Meat & Livestock News

Smithfield Foods’ Tar Heel Facility: A Model of Innovation and Sustainability in Pork Processing

Veterinarian observing pigs at pig farm and checking their health and growth.

Smithfield Foods, a subsidiary of WH Group, operates the world’s largest pork processing plant in Tar Heel, North Carolina. Established in 1992, the facility covers 985,000 square feet and is strategically designed for efficient production.

With a daily slaughter capacity of 35,000 head, the plant produces 2.08 billion pounds of pork annually.

Technological Advancements

The Tar Heel facility employs cutting-edge technology, including robotic carcass splitters, slicers, and vision systems. These advancements have not only increased production efficiency but also improved worker safety.

The plant produces a variety of pork products, including hams, loins, and marinated filets. Some of these are shipped fresh, while others are sent to Smithfield’s other facilities for further processing.

Value-Added Products and Automation

According to Keller Watts, Chief Business Officer at Smithfield, the company is increasingly focusing on value-added products and automation. The aim is to enhance consistency and relieve workers from monotonous tasks.

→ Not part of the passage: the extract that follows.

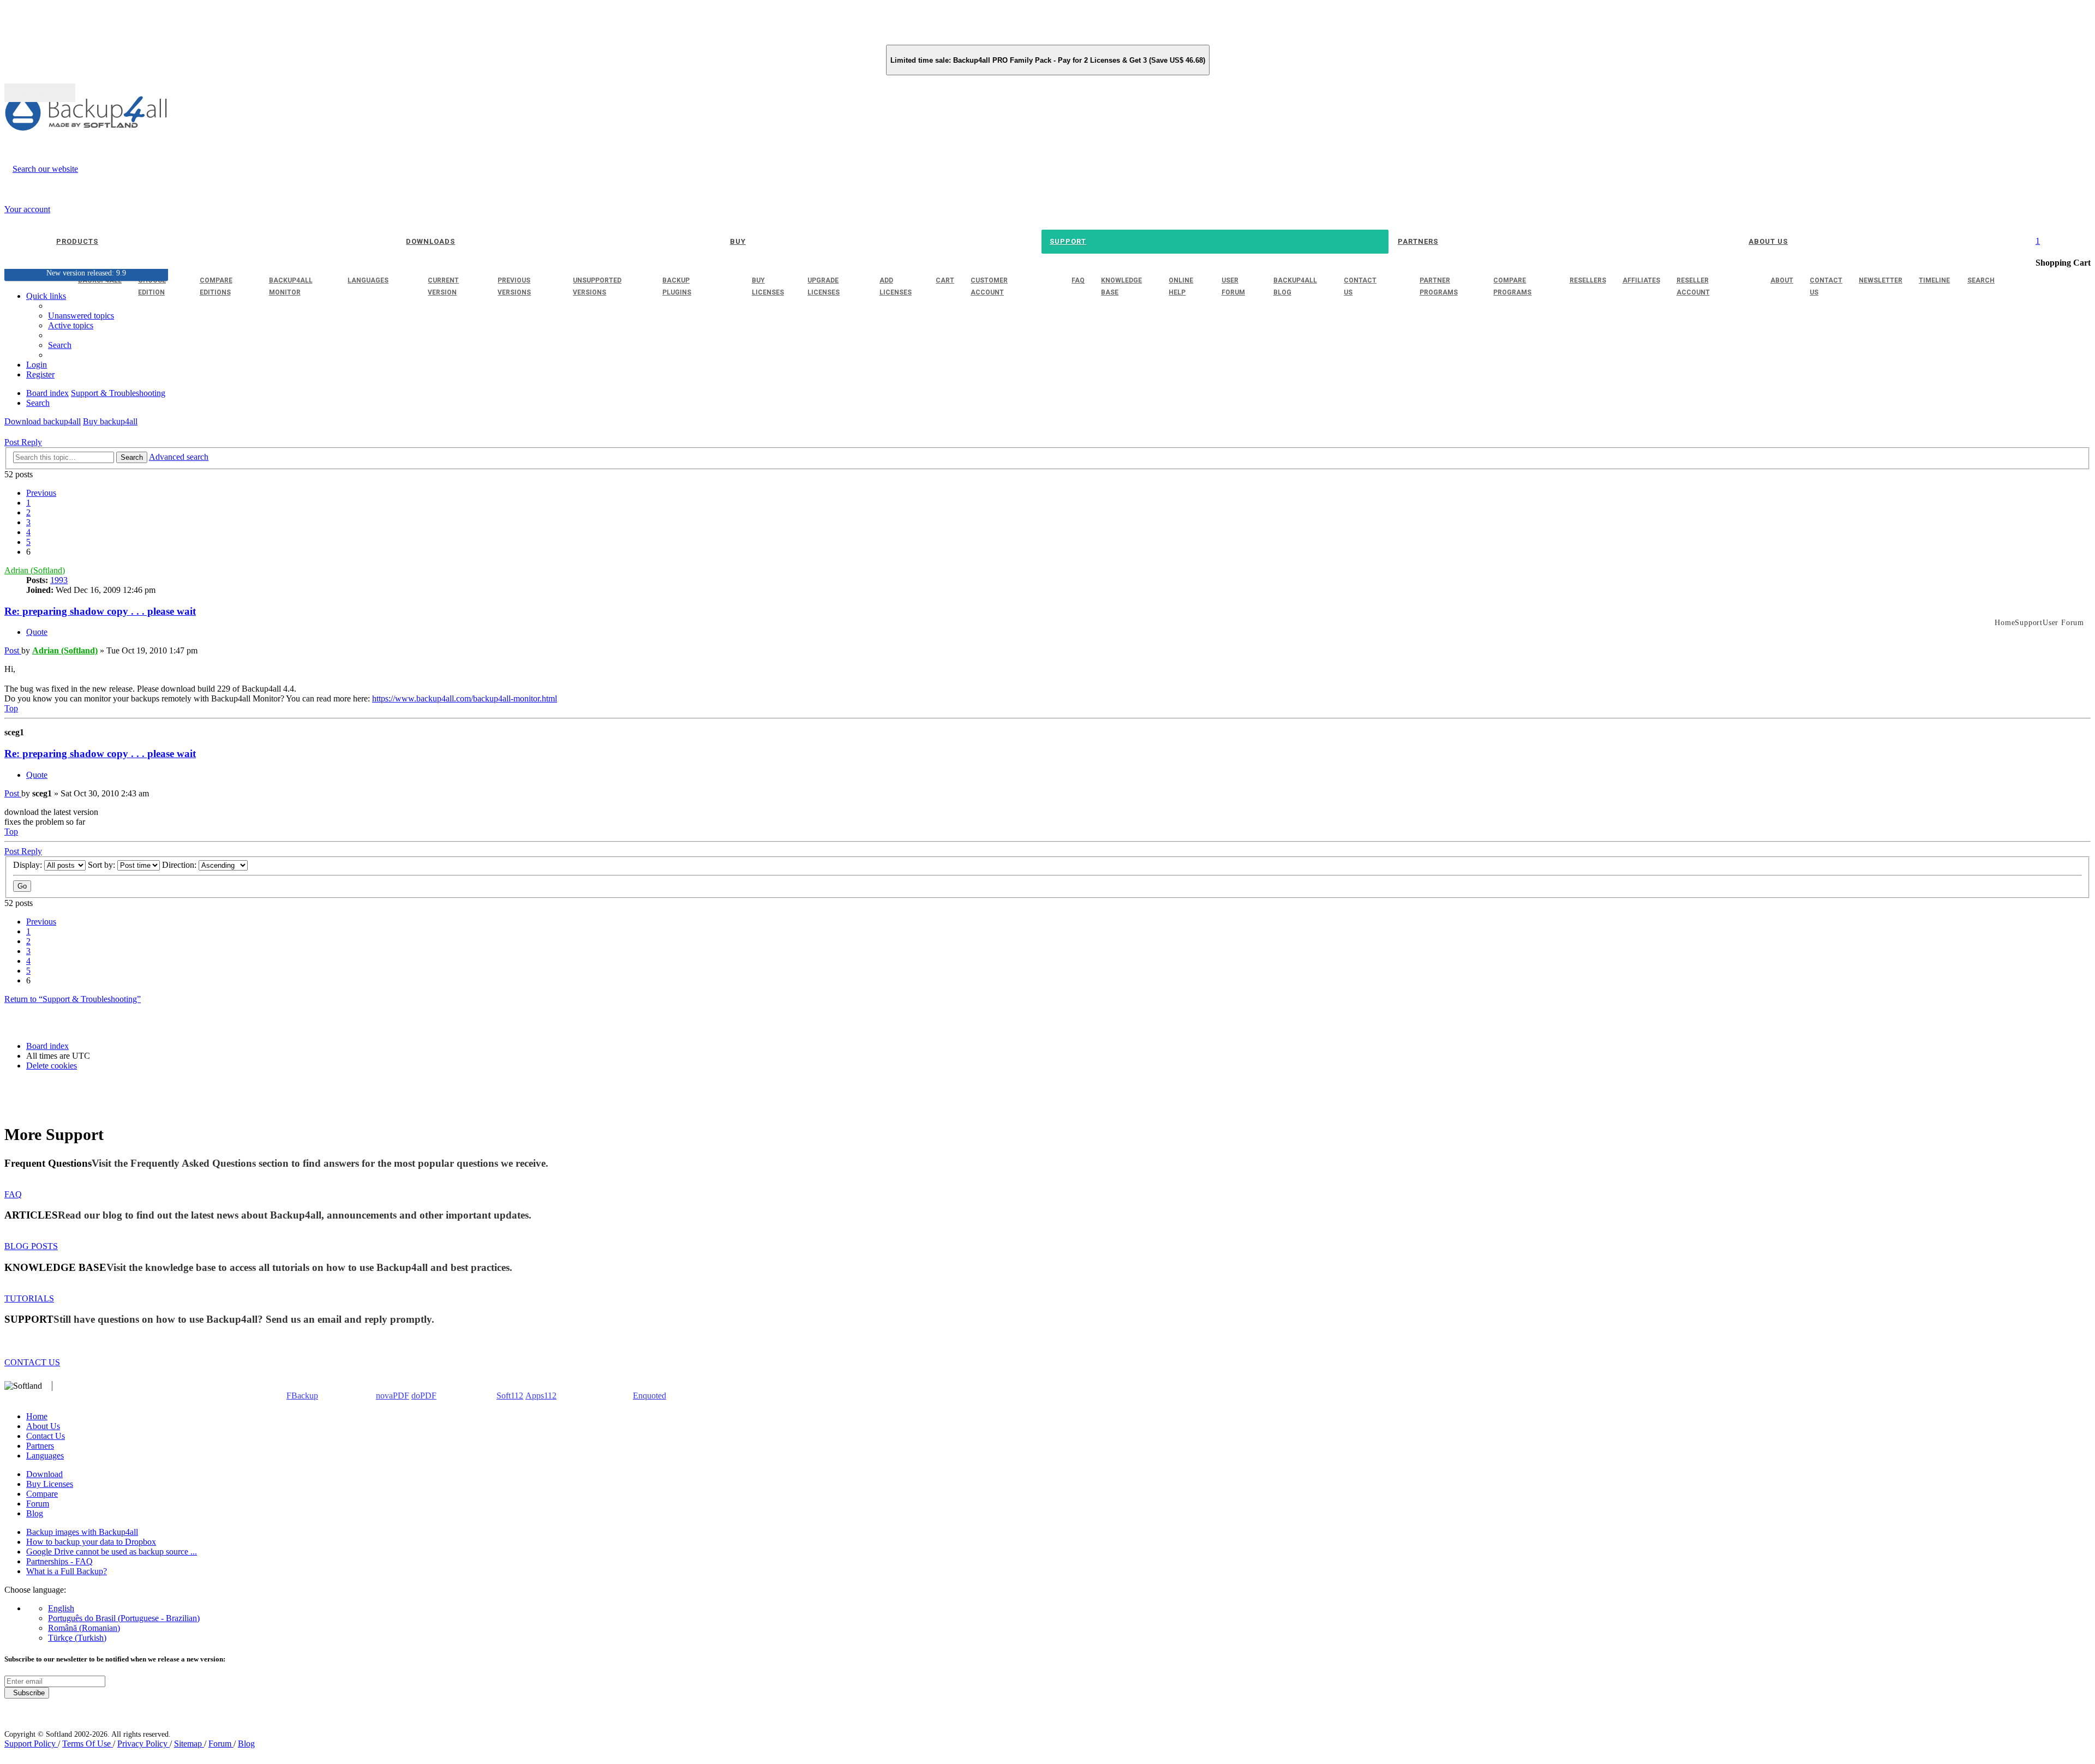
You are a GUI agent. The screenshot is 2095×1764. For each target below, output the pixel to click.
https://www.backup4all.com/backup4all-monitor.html (464, 698)
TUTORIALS (29, 1298)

Automation has been particularly accelerated due to the COVID-19 pandemic. The facility has also successfully implemented automation with the help of equipment companies Frontmatec and Jarvis.

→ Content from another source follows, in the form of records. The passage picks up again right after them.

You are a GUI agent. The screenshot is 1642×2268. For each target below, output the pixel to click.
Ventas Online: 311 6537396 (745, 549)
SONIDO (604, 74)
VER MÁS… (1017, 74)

Byproducts and Medical Applications

Smithfield BioScience harvests byproducts for the production of Heparin Sodium, an anticoagulant used in kidney dialysis. Smithfield is the leading supplier of this anticoagulant in the United States.

Additionally, the company is the only U.S.-based vertically integrated supply chain manufacturing Heparin API, used in various medical applications including cardiac surgery and COVID treatments.

Sustainability Initiatives

The Tar Heel facility is committed to sustainability. It produces renewable natural gas from its wastewater treatment system, which powers the facility and over 2,000 homes and businesses.

Smithfield also operates a $30 million municipal water plant supplying water to Tar Heel and has systems in place for water reuse and waste material recycling.

Future Focus

The facility is adapting to attract and retain a younger workforce. According to Andrea Tucker, the complex manager of Tar Heel, the next generation prefers hands-on learning over traditional methods.

Automation and adaptability are key to keeping this new workforce engaged and satisfied.

Smithfield Foods’ Tar Heel facility stands as a testament to innovation, efficiency, and sustainability in the pork processing industry. With its focus on technological advancements, value-added products, and sustainability, it sets a high standard for the industry.